When the Novartis team turned Crispr on stem cells, however, most of them died. The scientists found signs that Crispr had caused p53 to switch on, so they shut down the p53 gene in the stem cells.

Now many of the stem cells survived having their DNA edited.

The authors of both studies say their results raise some concerns about using Crispr to treat human disease.

For one thing, the anticancer defenses in human cells could make Crispr less efficient than researchers may have hoped.

One way to overcome this hurdle might be to put a temporary brake on p53. But then extra mutations may sneak into our DNA, perhaps leading to cancer.

Another concern: Sometimes cells spontaneously acquire a mutation that disables the p53 gene. If scientists use Crispr on a mix of cells, the ones with disabled p53 cells are more likely to be successfully edited.

But without p53, these edited cells would also be more prone to gaining dangerous mutations.

One way to eliminate this risk might be to screen engineered cells for mutant p53 genes. But Steven A. McCarroll, a geneticist at Harvard University, warned that Crispr might select for other risky mutations.

“These are important papers, since they remind everyone that genome editing isn’t magic,” said Jacob E. Corn, scientific director of the Innovative Genomics Institute in Berkeley, Calif.

Crispr doesn’t simply rewrite DNA like a word processing program, Dr. Corn said. Instead, it breaks DNA and coaxes cells to put it back together. And some cells may not tolerate such changes.

While Dr. Corn said that rigorous tests for safety were essential, he doubted that the new studies pointed to a cancer risk from Crispr.

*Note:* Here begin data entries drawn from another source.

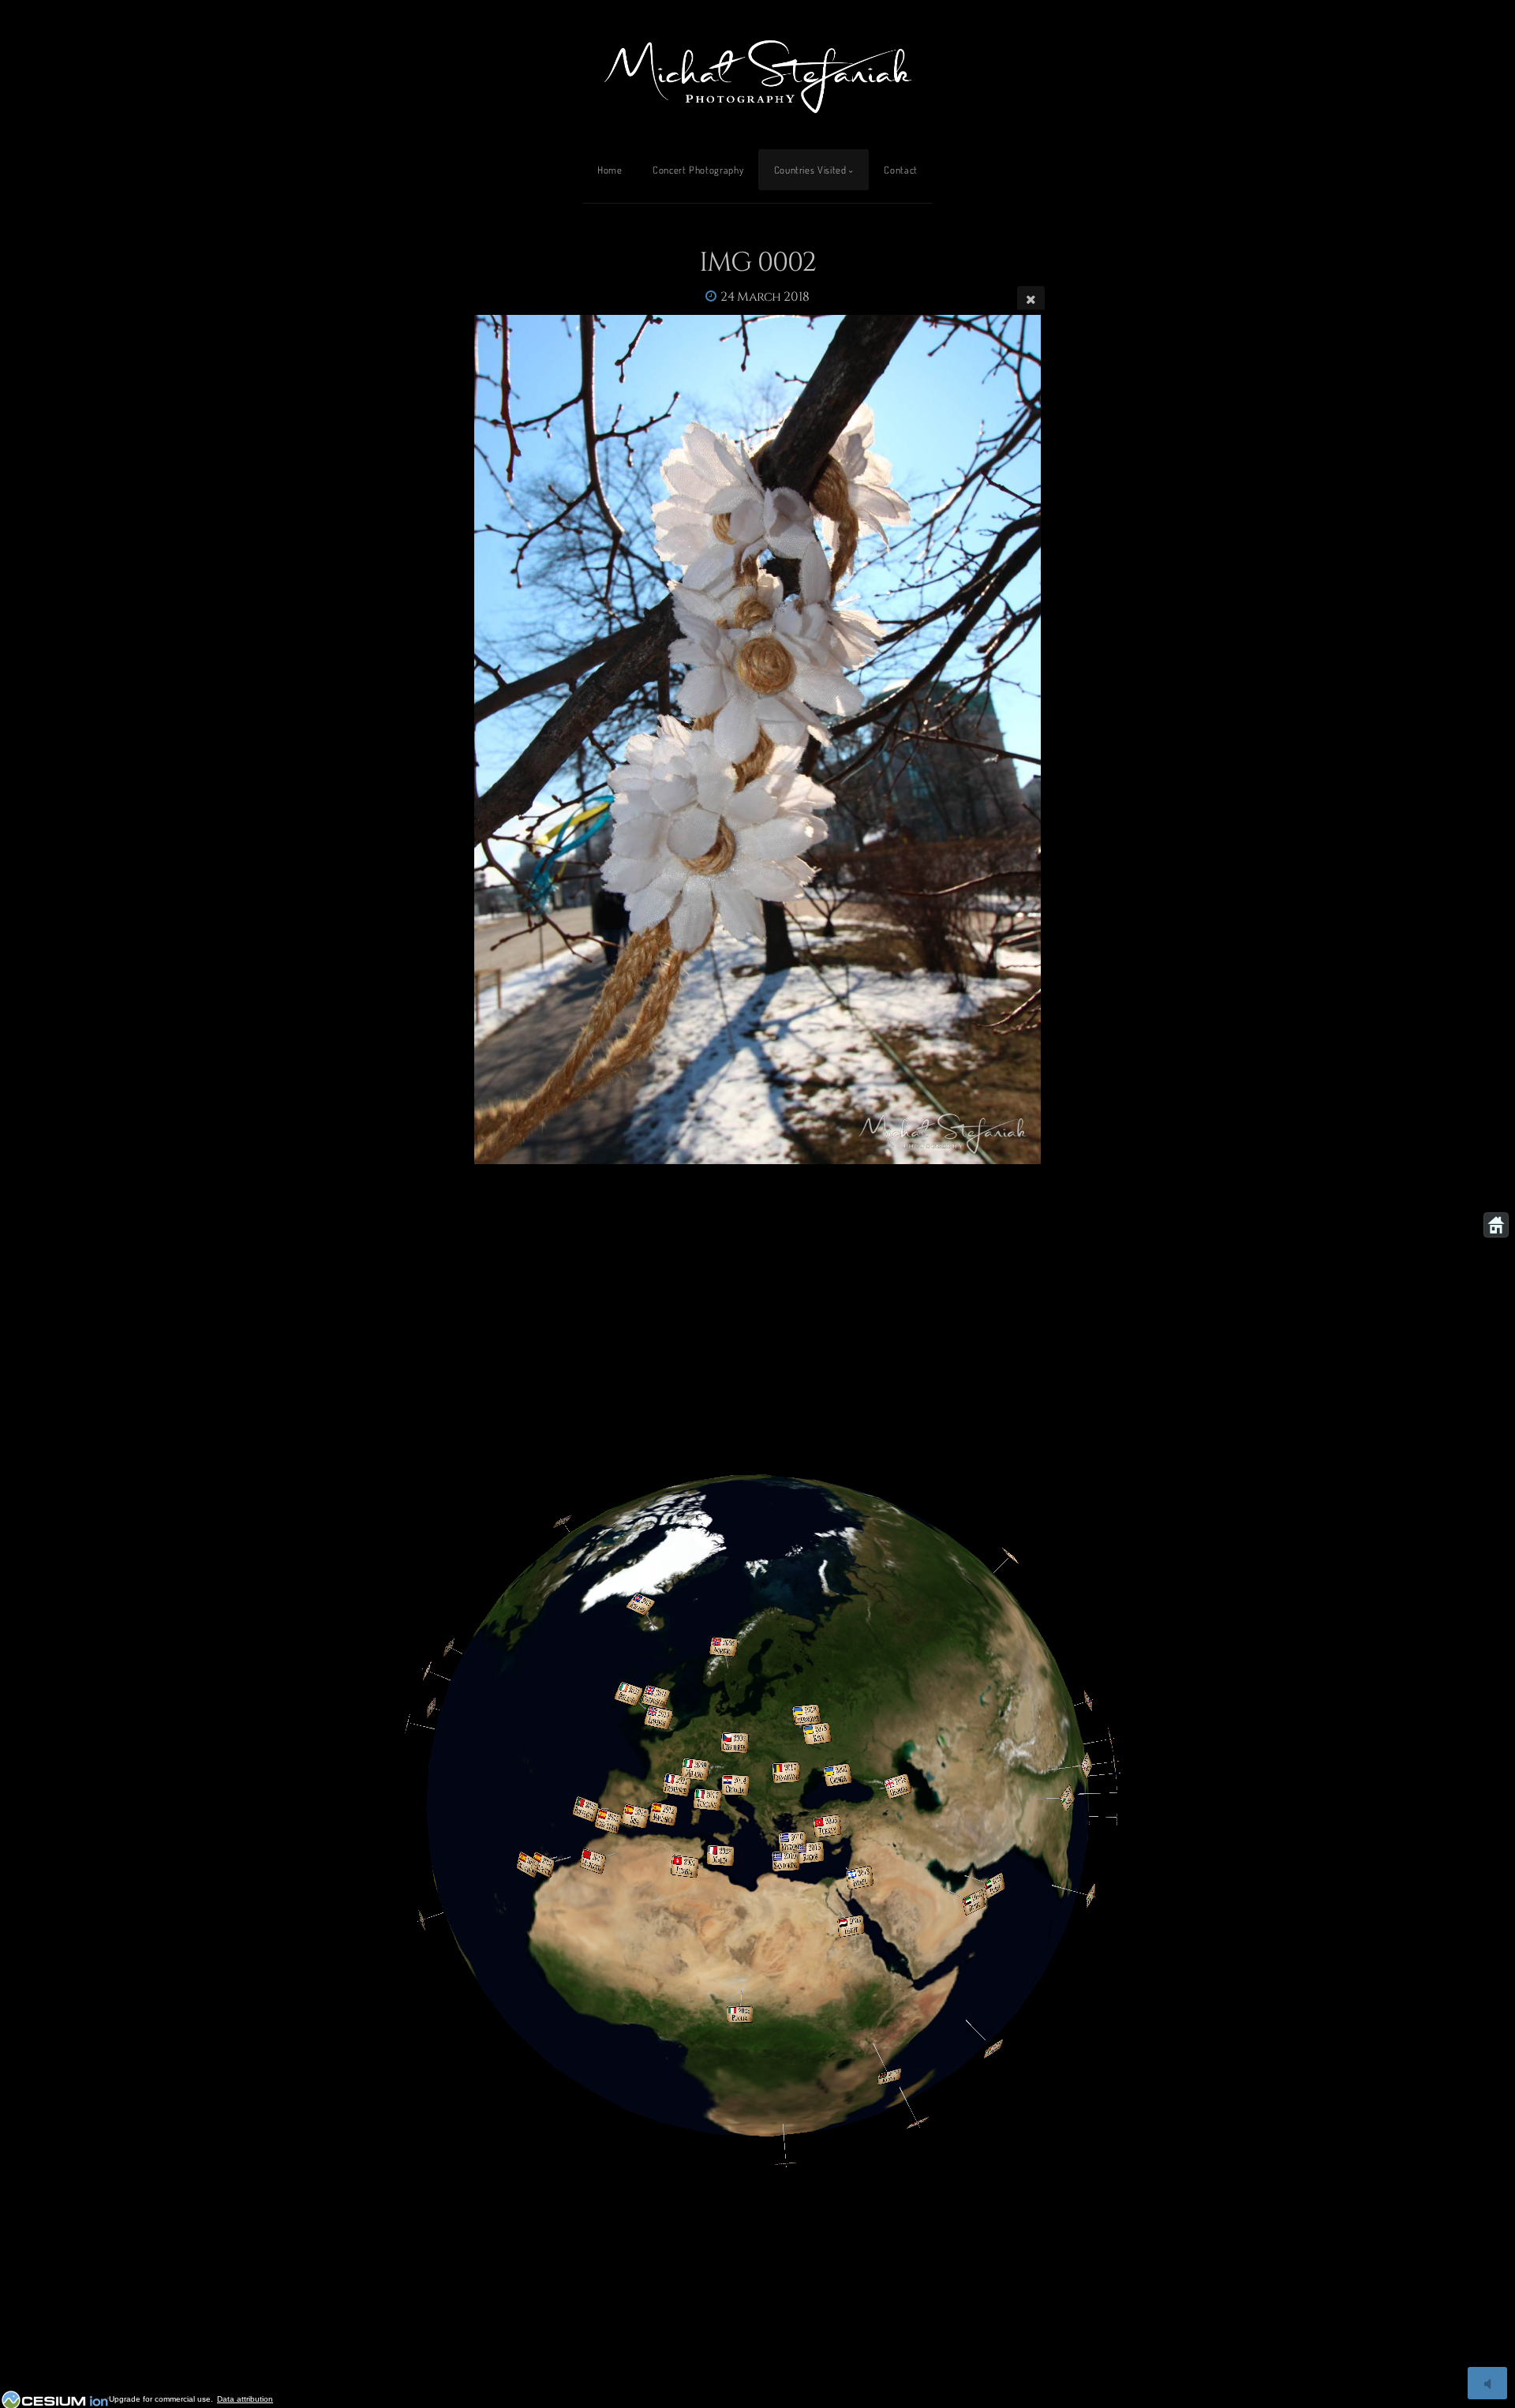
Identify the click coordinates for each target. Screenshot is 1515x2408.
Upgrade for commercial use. (161, 2399)
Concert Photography (698, 169)
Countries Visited (810, 169)
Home (610, 169)
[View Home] (1496, 1225)
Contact (900, 169)
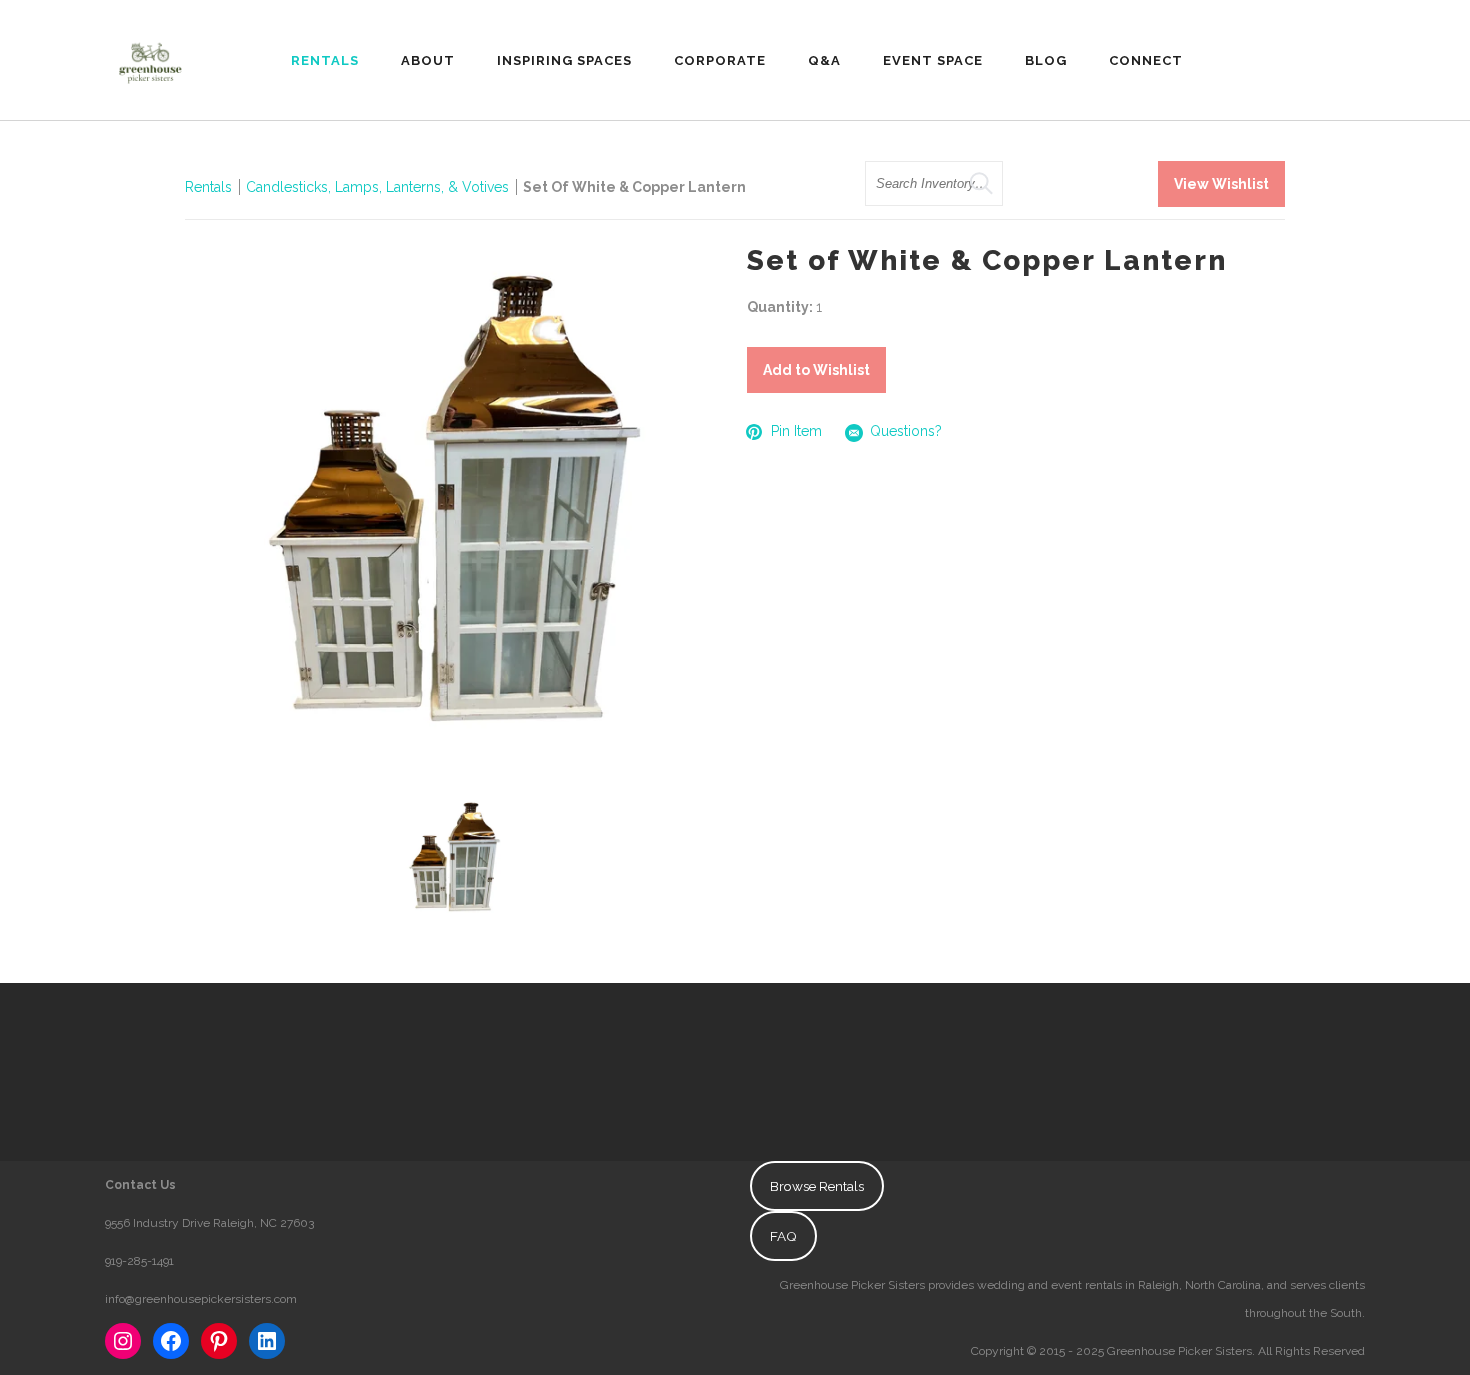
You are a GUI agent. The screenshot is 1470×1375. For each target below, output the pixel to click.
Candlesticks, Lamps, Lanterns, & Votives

The particular kinds of cells that were studied in the two new papers may be unusually sensitive to gene editing. Dr. Corn said he and his colleagues have not found similar problems in their own research on bone marrow cells.

“We have all been looking for the possibility of cancer,” he said. “I don’t think that this is a warning for therapies.”

“We should definitely be cautious,” said George Church, a geneticist at Harvard and a founding scientific adviser at Editas.

He suspected that p53’s behavior would not translate into any real risk of cancer, but “it’s a valid concern.”

And those concerns may be moot in a few years. The problem with Crispr is that it breaks DNA strands. But Dr. Church and other researchers are now investigating ways of editing DNA without breaking it.

“We’re going to have a whole new generation of molecules that have nothing to do with Crispr,” he said. “The stock market isn’t a reflection of the future.”